Beginning with the line that contains "has height=574, width=817.", transcribe every line down to the end of the entries, exactly, and no other lines.

(Saved data entries)
++++

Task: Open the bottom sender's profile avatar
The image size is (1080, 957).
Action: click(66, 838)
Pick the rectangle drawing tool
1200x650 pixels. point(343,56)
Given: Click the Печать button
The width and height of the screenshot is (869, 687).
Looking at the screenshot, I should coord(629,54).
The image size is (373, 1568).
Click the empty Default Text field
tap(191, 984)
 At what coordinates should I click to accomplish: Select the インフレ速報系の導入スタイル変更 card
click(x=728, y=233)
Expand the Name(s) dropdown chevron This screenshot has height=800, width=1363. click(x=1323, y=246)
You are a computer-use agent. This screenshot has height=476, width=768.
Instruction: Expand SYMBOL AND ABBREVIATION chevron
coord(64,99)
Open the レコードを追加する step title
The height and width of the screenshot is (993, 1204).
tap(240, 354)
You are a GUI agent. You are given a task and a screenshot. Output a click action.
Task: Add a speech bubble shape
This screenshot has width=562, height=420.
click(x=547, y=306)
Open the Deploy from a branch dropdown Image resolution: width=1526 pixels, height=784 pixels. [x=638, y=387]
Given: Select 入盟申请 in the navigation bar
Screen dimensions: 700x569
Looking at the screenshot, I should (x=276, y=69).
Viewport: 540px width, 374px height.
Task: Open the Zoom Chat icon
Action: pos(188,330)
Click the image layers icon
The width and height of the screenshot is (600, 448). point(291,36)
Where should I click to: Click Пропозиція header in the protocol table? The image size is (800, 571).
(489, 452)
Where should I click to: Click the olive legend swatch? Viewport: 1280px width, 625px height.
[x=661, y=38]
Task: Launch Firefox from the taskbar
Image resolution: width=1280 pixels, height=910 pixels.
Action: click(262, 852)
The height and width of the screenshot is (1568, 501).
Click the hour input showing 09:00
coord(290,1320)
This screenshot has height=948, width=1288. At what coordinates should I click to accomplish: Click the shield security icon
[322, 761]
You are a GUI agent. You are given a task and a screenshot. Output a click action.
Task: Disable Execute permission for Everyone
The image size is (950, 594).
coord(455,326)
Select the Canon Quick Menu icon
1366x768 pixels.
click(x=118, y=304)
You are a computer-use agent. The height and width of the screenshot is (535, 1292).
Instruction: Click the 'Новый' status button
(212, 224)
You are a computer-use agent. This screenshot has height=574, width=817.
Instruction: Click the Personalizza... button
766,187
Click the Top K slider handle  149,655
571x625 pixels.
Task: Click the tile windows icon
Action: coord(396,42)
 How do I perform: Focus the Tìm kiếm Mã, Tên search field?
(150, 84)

++++

▸ Solution to the exercise:
You are a computer-use agent. This screenshot has height=574, width=817.
Instruction: Click the Personalizza... button
766,187
Click the Top K slider handle  149,655
571x625 pixels.
Task: Click the tile windows icon
Action: coord(396,42)
 How do I perform: Focus the Tìm kiếm Mã, Tên search field?
(150, 84)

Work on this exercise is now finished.